Collected data

══════════

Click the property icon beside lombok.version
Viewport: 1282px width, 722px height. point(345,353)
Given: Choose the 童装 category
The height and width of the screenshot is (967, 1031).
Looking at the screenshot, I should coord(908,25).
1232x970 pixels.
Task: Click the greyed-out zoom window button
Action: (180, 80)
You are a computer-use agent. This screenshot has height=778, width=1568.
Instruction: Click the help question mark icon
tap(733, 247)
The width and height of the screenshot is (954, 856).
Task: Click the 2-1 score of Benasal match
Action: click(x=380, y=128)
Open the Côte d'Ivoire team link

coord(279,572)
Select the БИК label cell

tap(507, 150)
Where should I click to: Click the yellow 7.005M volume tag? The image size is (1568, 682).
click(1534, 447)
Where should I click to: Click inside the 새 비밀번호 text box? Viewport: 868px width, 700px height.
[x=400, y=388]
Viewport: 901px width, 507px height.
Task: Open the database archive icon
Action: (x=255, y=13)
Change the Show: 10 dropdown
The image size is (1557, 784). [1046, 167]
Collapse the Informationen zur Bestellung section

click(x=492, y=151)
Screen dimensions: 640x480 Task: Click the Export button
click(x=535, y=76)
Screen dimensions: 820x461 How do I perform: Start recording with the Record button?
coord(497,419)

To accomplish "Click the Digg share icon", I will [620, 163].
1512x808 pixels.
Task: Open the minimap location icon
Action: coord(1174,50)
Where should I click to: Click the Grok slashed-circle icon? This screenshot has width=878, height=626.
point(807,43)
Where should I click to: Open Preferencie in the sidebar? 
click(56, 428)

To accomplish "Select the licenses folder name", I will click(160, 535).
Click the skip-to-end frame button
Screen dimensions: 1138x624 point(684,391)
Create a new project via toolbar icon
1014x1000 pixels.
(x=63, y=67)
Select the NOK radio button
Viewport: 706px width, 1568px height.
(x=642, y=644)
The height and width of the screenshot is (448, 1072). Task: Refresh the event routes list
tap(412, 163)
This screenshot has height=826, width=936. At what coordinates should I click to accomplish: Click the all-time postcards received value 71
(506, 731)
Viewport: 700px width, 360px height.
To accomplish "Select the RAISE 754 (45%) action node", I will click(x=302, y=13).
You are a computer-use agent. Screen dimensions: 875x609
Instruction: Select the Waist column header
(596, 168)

══════════

▶ [Problem to solve]: Make an exact copy of all the lines above.

▶ [Exercise answer]:
Click the property icon beside lombok.version
Viewport: 1282px width, 722px height. point(345,353)
Given: Choose the 童装 category
The height and width of the screenshot is (967, 1031).
Looking at the screenshot, I should coord(908,25).
1232x970 pixels.
Task: Click the greyed-out zoom window button
Action: (180, 80)
You are a computer-use agent. This screenshot has height=778, width=1568.
Instruction: Click the help question mark icon
tap(733, 247)
The width and height of the screenshot is (954, 856).
Task: Click the 2-1 score of Benasal match
Action: click(x=380, y=128)
Open the Côte d'Ivoire team link

coord(279,572)
Select the БИК label cell

tap(507, 150)
Where should I click to: Click the yellow 7.005M volume tag? The image size is (1568, 682).
click(1534, 447)
Where should I click to: Click inside the 새 비밀번호 text box? Viewport: 868px width, 700px height.
[x=400, y=388]
Viewport: 901px width, 507px height.
Task: Open the database archive icon
Action: (x=255, y=13)
Change the Show: 10 dropdown
The image size is (1557, 784). [1046, 167]
Collapse the Informationen zur Bestellung section

click(x=492, y=151)
Screen dimensions: 640x480 Task: Click the Export button
click(x=535, y=76)
Screen dimensions: 820x461 How do I perform: Start recording with the Record button?
coord(497,419)

To accomplish "Click the Digg share icon", I will [620, 163].
1512x808 pixels.
Task: Open the minimap location icon
Action: coord(1174,50)
Where should I click to: Click the Grok slashed-circle icon? This screenshot has width=878, height=626.
point(807,43)
Where should I click to: Open Preferencie in the sidebar? 
click(56, 428)

To accomplish "Select the licenses folder name", I will click(160, 535).
Click the skip-to-end frame button
Screen dimensions: 1138x624 point(684,391)
Create a new project via toolbar icon
1014x1000 pixels.
(x=63, y=67)
Select the NOK radio button
Viewport: 706px width, 1568px height.
(x=642, y=644)
The height and width of the screenshot is (448, 1072). Task: Refresh the event routes list
tap(412, 163)
This screenshot has height=826, width=936. At what coordinates should I click to accomplish: Click the all-time postcards received value 71
(506, 731)
Viewport: 700px width, 360px height.
To accomplish "Select the RAISE 754 (45%) action node", I will click(x=302, y=13).
You are a computer-use agent. Screen dimensions: 875x609
Instruction: Select the Waist column header
(596, 168)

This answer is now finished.